Christina's kitchen: the blog
Whether you have 5 minutes or 5 hours we have a recipe for everyone!
Cookies and Biscuits are one of the nation’s favourite snacks. I always have a biscuit in my hand, or at the very least next to me, in my handbag, on my desk. I LOVE biscuits. You don’t need a reason to enjoy one. Feeling sad? Have a biscuit. Feeling happy? Have a biscuit. Bored? Have a biscuit. As I’m writing this I have a cookie and cup of tea to hand.
I don’t make biscuits as much as I would like too, sometimes it’s just more convenient to buy a packet. Every so often though, I do like to indulge with a home-made cookie. There is something about a soft, warm cookie straight from the oven. They are so simple to make and so much better than shop bought. Keep this in an airtight container and they will stay soft for 3 – 4 days. They are perfect for if you have company coming around. You can make these the day before.
Unfortunately, I can’t take credit for this recipe, it’s a Nigella Lawson recipe, but hey, why fix something if it’s not broken.
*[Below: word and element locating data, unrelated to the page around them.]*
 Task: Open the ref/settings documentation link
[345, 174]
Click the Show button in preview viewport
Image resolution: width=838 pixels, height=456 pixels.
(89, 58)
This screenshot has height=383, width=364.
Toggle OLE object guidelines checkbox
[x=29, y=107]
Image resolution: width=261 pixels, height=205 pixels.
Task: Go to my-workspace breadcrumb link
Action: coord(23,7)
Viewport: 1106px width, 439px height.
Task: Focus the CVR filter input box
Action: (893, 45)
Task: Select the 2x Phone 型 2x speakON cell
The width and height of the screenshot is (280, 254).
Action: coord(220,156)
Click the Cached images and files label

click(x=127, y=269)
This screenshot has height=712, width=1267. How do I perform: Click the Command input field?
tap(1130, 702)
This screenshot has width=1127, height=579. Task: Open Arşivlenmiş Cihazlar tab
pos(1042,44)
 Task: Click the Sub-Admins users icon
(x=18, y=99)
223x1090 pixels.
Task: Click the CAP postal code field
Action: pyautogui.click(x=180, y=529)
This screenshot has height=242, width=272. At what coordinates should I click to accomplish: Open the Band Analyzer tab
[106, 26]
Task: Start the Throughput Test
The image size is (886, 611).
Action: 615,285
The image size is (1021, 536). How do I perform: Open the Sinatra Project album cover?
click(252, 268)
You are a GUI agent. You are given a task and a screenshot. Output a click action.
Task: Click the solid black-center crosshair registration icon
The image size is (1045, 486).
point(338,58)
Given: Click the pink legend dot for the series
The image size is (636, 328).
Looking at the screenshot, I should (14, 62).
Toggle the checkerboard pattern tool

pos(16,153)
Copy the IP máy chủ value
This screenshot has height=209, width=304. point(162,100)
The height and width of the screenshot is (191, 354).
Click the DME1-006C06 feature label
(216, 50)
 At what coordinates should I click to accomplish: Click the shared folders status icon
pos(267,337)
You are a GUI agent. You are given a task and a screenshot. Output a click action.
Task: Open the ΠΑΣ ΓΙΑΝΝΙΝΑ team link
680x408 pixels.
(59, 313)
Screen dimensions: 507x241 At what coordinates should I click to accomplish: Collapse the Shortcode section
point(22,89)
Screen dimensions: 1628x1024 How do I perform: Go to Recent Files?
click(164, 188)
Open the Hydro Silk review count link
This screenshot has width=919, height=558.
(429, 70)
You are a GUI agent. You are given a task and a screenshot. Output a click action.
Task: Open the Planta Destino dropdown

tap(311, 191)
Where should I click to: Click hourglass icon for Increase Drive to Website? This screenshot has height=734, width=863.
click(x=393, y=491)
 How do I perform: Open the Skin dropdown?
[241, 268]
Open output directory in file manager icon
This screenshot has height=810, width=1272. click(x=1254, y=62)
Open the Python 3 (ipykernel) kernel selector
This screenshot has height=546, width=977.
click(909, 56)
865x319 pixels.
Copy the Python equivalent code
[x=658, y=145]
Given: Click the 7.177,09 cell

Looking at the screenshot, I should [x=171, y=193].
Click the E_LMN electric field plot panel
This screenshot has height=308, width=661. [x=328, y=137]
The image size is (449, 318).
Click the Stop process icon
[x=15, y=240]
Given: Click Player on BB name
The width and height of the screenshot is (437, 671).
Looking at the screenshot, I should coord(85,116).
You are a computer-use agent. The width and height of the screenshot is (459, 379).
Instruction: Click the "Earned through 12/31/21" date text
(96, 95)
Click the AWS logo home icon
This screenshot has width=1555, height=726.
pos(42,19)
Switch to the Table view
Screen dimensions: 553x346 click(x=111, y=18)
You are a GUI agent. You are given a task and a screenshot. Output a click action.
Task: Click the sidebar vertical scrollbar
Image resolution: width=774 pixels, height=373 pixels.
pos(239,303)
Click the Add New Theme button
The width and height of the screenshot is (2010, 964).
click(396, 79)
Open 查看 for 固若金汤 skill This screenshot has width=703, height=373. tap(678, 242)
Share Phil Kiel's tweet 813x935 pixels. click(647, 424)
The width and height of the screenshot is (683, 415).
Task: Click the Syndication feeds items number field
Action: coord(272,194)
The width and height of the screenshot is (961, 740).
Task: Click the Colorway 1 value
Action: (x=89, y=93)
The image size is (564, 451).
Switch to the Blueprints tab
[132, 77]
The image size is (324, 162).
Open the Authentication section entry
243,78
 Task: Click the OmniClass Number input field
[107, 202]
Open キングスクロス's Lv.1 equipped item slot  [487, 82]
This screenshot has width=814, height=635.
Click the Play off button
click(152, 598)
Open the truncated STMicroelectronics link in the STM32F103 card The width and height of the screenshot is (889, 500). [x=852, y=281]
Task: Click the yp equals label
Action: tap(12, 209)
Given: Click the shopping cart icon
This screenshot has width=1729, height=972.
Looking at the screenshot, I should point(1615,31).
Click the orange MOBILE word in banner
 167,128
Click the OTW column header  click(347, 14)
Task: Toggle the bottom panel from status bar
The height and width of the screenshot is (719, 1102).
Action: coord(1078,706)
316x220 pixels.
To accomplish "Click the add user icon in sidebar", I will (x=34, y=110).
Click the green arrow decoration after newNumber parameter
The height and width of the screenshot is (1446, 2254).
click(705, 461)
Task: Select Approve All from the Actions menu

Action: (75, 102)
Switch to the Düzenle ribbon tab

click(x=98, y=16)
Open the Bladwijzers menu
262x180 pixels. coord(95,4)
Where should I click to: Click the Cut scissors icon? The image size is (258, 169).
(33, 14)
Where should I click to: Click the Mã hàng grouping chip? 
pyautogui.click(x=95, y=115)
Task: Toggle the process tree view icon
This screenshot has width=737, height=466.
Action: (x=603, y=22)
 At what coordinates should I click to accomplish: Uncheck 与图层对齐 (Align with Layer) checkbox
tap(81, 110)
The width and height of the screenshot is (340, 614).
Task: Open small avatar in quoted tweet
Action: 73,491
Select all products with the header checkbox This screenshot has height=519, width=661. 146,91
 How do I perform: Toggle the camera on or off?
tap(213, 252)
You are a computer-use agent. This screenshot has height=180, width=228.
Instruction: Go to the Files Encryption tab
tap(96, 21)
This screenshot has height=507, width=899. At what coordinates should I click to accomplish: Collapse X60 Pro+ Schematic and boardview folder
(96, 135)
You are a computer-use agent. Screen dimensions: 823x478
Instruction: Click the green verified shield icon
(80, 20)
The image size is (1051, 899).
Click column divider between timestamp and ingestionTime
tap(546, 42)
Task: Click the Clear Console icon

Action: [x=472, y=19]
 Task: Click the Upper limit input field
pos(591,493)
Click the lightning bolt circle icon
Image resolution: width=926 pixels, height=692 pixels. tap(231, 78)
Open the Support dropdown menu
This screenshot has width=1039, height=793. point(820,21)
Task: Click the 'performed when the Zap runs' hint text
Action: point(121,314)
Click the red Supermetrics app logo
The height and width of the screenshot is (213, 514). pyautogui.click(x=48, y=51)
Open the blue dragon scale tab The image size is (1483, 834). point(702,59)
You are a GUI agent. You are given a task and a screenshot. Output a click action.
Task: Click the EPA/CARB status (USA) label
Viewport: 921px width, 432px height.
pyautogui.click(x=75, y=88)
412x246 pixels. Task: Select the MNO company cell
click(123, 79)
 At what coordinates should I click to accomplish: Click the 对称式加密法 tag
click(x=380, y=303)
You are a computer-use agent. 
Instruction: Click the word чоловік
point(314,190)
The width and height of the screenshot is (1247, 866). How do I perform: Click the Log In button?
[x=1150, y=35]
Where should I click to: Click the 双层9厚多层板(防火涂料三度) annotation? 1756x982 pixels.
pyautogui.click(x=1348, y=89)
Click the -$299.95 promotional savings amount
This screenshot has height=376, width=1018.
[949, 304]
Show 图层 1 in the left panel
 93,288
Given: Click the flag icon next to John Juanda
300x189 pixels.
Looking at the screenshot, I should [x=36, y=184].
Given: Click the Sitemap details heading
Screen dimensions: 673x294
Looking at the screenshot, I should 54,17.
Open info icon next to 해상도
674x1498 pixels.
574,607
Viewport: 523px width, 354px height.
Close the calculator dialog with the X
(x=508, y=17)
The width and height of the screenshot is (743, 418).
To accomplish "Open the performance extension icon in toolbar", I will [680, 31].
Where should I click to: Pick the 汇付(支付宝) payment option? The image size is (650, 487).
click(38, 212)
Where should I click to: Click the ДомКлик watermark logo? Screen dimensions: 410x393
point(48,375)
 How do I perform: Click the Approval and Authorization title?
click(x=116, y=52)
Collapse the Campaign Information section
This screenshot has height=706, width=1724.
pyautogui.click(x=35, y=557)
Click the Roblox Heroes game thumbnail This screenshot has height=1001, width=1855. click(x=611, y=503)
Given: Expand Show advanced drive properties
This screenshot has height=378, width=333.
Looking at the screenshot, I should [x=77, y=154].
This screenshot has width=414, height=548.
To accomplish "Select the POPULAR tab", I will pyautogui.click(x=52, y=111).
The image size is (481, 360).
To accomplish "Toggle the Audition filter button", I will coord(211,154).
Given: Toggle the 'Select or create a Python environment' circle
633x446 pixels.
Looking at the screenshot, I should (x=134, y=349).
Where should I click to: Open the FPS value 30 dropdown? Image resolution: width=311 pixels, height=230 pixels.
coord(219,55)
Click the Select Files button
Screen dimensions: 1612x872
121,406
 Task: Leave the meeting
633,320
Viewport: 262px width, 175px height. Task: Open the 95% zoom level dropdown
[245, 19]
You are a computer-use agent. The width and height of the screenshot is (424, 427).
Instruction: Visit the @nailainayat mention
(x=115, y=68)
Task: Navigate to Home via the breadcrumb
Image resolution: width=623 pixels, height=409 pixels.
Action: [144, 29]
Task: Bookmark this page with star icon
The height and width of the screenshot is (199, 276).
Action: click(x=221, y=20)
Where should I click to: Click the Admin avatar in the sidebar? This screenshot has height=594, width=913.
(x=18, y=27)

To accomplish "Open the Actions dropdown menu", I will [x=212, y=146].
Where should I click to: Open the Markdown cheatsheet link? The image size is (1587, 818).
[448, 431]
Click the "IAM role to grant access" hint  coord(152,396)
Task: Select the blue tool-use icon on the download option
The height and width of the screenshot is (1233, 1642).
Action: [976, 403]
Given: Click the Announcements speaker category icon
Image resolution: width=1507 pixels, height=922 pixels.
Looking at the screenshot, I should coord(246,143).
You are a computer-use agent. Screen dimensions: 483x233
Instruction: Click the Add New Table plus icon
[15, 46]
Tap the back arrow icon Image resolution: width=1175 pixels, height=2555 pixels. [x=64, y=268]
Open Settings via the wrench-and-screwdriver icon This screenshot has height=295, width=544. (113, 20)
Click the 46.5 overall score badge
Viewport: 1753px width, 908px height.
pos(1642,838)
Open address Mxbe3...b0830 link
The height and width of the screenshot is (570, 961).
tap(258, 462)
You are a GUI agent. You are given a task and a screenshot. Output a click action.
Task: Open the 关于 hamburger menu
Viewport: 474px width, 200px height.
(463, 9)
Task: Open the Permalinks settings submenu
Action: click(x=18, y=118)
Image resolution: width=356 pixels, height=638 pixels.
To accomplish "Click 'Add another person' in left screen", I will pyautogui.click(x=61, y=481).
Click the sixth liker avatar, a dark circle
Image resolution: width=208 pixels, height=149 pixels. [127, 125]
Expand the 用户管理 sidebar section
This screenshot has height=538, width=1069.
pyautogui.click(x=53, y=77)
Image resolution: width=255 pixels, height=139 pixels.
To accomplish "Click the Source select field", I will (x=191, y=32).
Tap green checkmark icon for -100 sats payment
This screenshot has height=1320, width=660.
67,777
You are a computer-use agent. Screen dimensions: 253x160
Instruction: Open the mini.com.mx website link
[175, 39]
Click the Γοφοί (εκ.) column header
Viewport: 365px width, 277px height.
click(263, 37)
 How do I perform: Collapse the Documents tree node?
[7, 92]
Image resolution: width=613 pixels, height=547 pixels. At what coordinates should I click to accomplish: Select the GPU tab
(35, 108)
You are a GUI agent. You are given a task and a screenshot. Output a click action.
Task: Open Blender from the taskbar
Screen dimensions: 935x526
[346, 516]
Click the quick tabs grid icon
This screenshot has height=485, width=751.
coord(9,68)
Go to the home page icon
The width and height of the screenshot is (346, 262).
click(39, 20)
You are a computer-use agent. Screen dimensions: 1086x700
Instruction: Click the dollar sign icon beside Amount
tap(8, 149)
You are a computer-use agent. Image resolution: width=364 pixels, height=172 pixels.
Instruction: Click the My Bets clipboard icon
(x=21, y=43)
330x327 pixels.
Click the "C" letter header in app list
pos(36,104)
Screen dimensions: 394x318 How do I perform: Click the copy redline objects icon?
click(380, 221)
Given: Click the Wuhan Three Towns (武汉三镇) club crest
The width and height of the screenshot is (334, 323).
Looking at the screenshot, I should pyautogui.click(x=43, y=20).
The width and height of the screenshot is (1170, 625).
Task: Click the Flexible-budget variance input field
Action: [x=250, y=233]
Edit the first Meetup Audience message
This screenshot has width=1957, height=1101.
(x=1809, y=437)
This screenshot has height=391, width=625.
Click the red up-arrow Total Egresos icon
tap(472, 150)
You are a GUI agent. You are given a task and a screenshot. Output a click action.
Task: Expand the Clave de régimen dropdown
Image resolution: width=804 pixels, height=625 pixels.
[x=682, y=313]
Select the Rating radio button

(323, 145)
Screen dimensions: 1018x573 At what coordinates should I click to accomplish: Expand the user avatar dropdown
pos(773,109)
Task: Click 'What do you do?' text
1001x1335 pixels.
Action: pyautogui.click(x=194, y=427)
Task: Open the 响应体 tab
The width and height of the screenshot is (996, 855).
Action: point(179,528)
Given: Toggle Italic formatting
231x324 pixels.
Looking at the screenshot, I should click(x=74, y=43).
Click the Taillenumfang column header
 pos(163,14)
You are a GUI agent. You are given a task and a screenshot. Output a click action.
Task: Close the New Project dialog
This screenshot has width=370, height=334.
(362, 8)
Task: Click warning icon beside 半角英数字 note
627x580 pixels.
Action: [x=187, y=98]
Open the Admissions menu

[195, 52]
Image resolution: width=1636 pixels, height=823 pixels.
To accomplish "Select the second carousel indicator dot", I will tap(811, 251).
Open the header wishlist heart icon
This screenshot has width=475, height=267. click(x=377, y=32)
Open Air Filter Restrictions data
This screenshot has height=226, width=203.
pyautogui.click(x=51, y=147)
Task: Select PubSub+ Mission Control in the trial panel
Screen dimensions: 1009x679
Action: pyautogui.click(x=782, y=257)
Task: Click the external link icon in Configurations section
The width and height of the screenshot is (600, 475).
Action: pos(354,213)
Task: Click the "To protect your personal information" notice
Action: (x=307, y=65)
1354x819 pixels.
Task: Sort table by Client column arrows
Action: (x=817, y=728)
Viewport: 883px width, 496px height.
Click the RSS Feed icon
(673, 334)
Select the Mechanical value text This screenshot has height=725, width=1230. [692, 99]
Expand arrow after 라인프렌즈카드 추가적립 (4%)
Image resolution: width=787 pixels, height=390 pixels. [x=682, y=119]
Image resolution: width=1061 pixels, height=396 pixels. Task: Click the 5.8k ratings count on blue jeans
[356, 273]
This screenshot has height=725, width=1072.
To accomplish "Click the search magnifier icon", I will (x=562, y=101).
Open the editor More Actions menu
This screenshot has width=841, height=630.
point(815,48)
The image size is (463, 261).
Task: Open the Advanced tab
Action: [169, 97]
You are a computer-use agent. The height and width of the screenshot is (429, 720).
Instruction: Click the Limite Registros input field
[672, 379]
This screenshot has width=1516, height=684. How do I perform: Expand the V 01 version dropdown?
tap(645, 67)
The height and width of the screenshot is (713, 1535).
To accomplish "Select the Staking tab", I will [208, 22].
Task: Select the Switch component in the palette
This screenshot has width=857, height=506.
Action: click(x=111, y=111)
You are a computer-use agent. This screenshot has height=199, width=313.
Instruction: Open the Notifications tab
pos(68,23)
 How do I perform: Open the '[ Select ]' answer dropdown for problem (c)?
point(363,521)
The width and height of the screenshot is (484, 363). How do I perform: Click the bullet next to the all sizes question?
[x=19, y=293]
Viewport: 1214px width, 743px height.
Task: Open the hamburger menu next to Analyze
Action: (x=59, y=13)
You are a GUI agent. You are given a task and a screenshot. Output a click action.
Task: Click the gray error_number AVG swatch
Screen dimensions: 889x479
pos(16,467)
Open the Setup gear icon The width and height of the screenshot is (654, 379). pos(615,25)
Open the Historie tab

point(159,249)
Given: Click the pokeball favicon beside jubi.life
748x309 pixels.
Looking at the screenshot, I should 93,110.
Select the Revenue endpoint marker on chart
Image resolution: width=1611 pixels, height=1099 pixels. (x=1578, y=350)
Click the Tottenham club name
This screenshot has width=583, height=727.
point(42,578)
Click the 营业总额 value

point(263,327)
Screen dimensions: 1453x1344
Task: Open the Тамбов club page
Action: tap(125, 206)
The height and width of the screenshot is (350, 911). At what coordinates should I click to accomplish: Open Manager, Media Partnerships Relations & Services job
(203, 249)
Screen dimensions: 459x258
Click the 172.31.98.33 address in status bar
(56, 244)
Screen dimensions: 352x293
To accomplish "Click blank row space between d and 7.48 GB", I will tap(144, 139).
If I’m feeling adventurous I’ll throw in some Hazelnuts or Pecans to give it a nutty crunch. This recipe makes 12 but if you don’t want to bake all 12, you can form all 12 balls and then freeze half on a tray and once they have firmed up you can pop them in a freezer bag and bake as and when you want!
Step One| Preheat the oven to 170°C/150°C Fan/gas mark 3/325ºF. Melt the 125g / 4oz dark chocolate either in the microwave or in a heatproof dish over a pan of simmering water.
Step Two| Put the flour, cocoa, bicarbonate of soda and salt into a bowl.
Step Three| Cream the butter and sugars in another bowl. (I use my freestanding mixer, itself an odd source of comfort to me.) Add the melted chocolate and mix together. Beat in the vanilla extract and cold egg, and then mix in the dry ingredients. Finally stir in the chocolate morsels or chips.
Step Four| Scoop out 12 equal-sized mounds - an ice cream scoop and a palette knife are the best tools for the job - and place on a lined baking sheet about 6cm apart. Do not flatten them.
Step Five| Cook for 12 minutes. The cookies will still be slightly soft but will firm up when cooled.
Step Six| Leave to cool slightly on the baking sheet for 4-5 minutes, then transfer them to a cooling rack to harden as they cool.